Point Blank & Terror in a Texas Town



“But, holy smokes, what a candid and calculatedly sadistic film it is! What a sheer exercise in creeping menace and crashing violence for their surface shock effects! It evolves on a shadowy social level and develops no considerate moral sense. Mr. Marvin is out to get his money by hitting, cutting with bottles, dumping men off roofs, and shooting them—and he does. He is a thorough antihero, a killer who must kill or be killed.

This is not a pretty picture for the youngsters—or, indeed, for anyone with delicate taste.”

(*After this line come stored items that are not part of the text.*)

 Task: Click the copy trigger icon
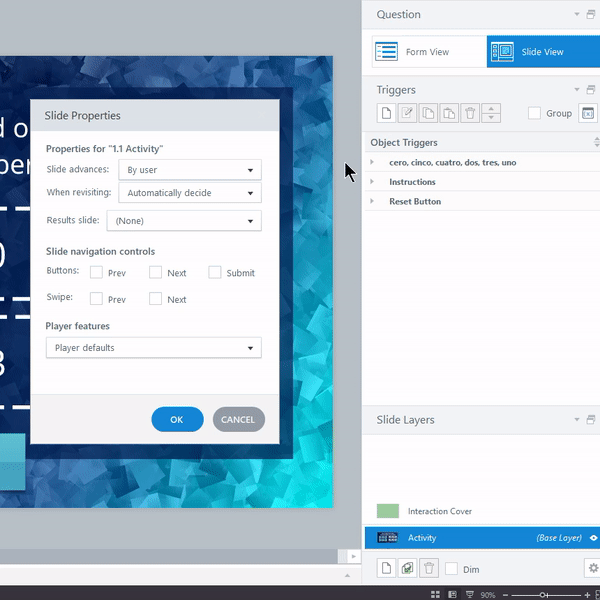point(428,114)
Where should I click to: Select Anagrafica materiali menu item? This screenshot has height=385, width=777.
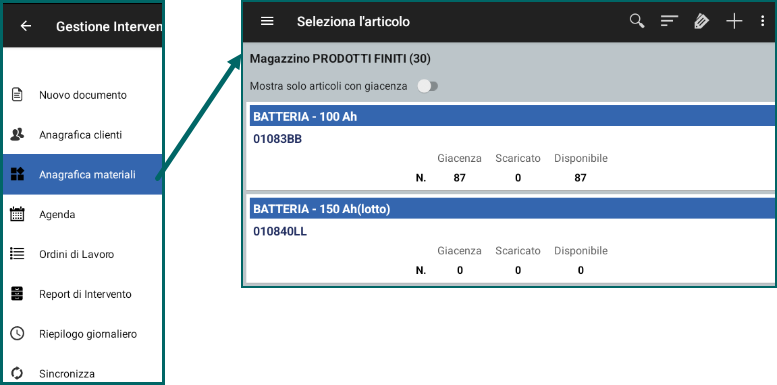pyautogui.click(x=83, y=174)
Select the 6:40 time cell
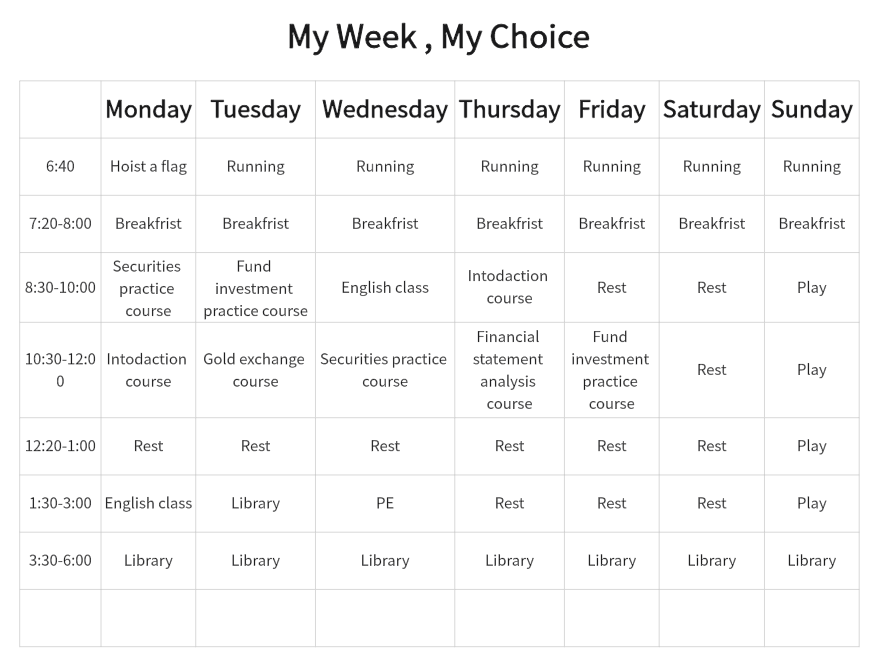872x658 pixels. (x=60, y=167)
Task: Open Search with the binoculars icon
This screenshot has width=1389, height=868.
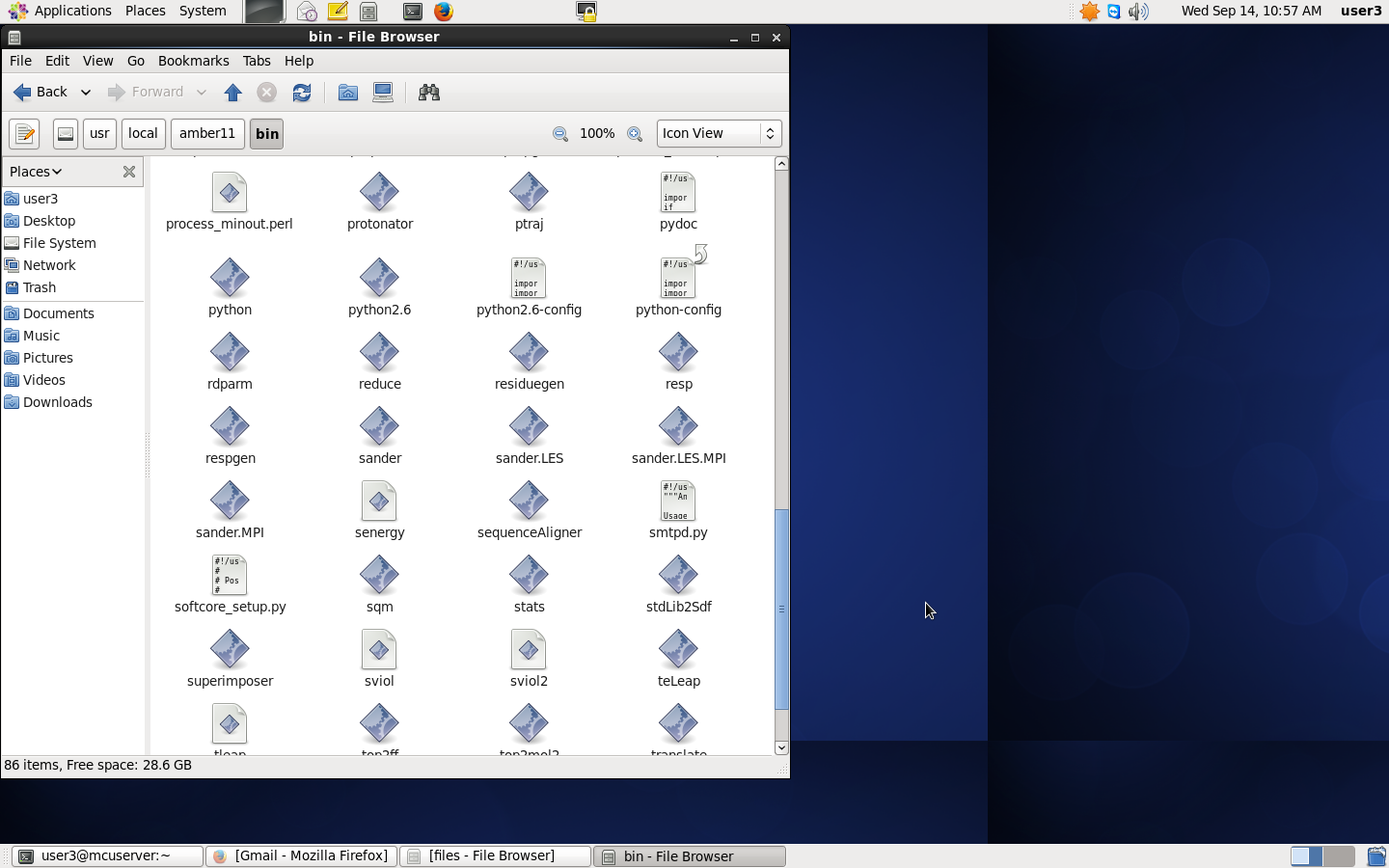Action: pos(429,93)
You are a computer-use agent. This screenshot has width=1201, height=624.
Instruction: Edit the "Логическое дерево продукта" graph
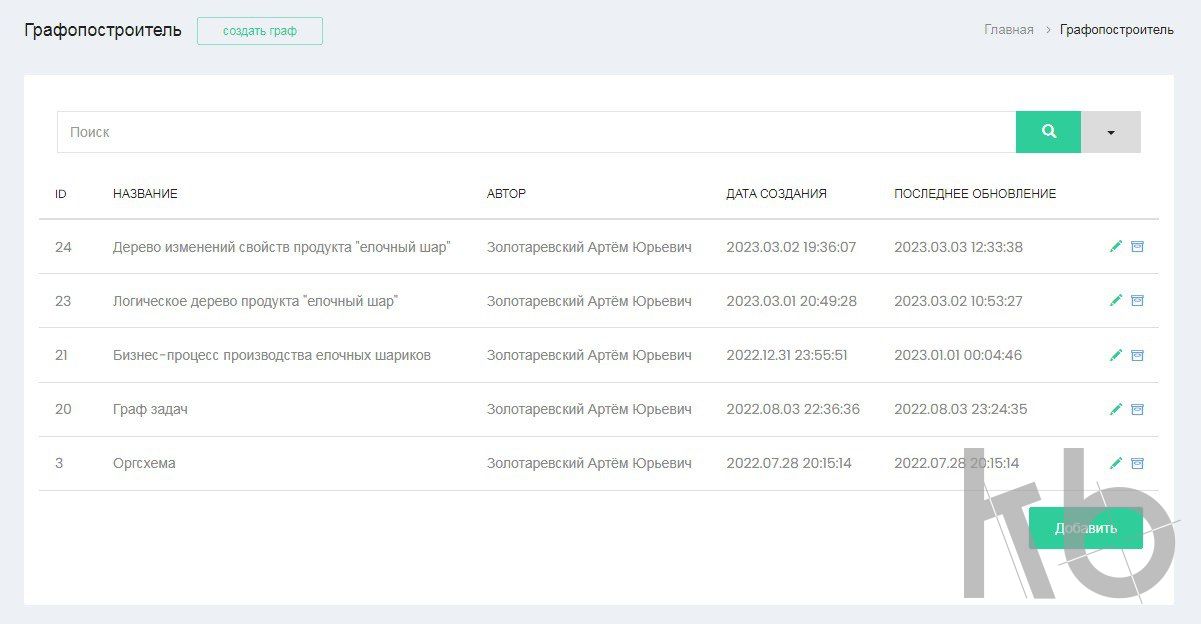pyautogui.click(x=1116, y=301)
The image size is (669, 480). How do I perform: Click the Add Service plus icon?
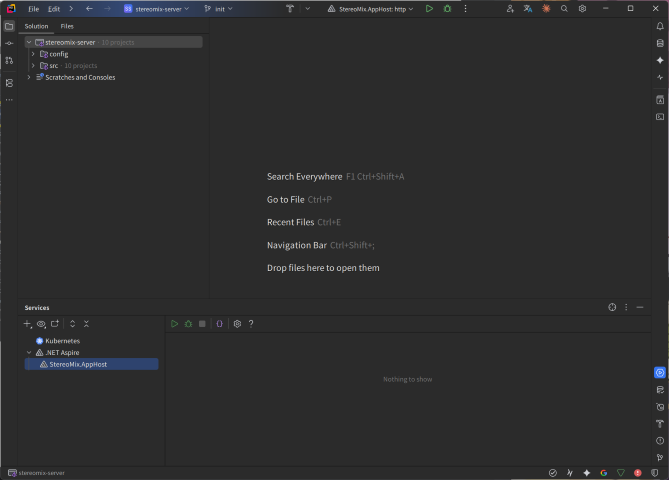[x=27, y=324]
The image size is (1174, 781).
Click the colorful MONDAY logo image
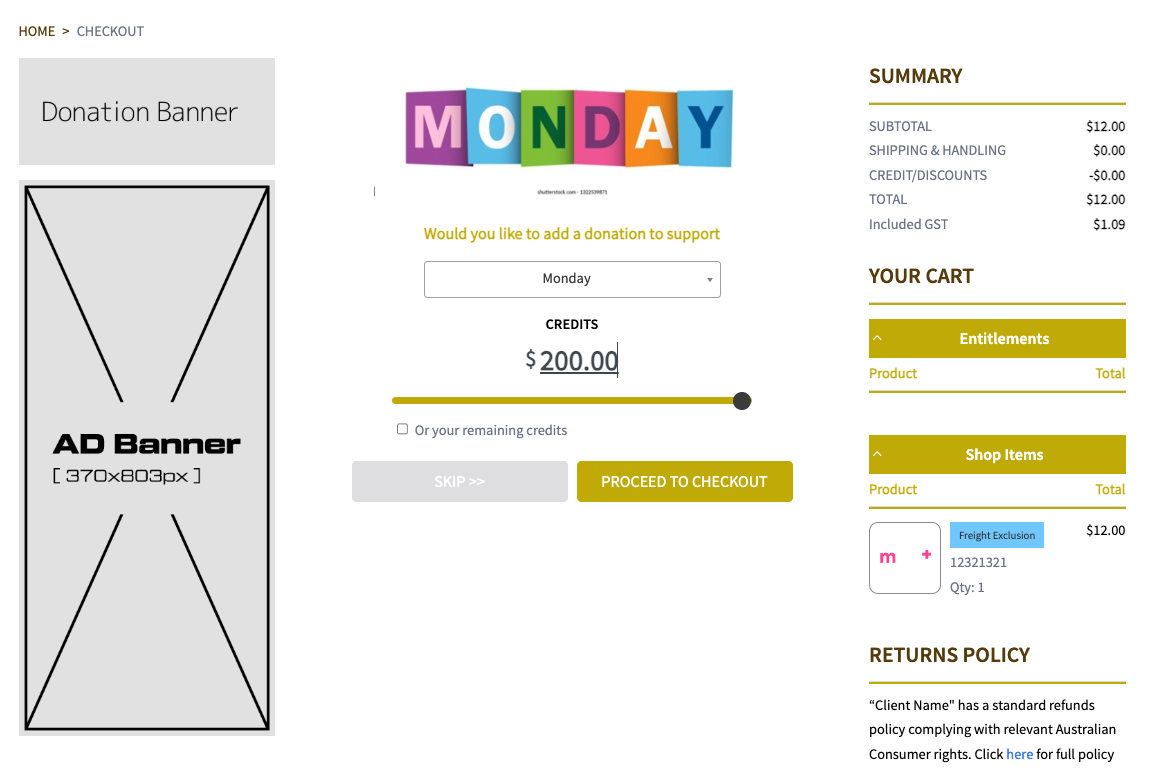569,128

-Bosley Crowther, New York Times 9-19-1967


Mr. Crowther makes all that sound like a bad thing, though, to be fair, I’m not exactly known for my delicate tastes. Despite Crowther’s rather square attitude, he’s pretty spot on when it comes to an actual description of the film. John Boorman’s 1967 thriller, starring Lee Marvin and Angie Dickinson (it aired last night on TCM; Lee Marvin is the channel’s star of the month; btw, though there are a number of Church of Walken adherents on this board, my rival Church of Marvin is always looking for new members), is a great piece of genre cinema, infused with a sense of New Wave stylishness and 60s nihilism. Personally, I think that Point Blank works a lot better than another 1967 film that combined genre elements with New Wave stylistics and a rather nilhistic attitude, Arthur Penn’s Bonnie and Clyde, principally because Point Blank doesn’t bother to make the character of Walker the least bit sympathetic (check out the brutal punch to the nuts that Walker delivers, that looks painful), much less romanticize his actions for the benefit of a rebellious youth audience. Marvin plays Walker, a career criminal (a “real pro”), betrayed after a heist and left for dead by his best friend, Mal Reese (John Vernon), and his young, cheating wife. A year later, Walker returns to get the money he is owed, $93,000. Walker, who epitomizes his surname, always keeps moving forward, like a shark, letting nothing get in his way, slowly working his way up the ladder of a shadowy criminal syndicate, in a corporate guise, known as “The Organization.”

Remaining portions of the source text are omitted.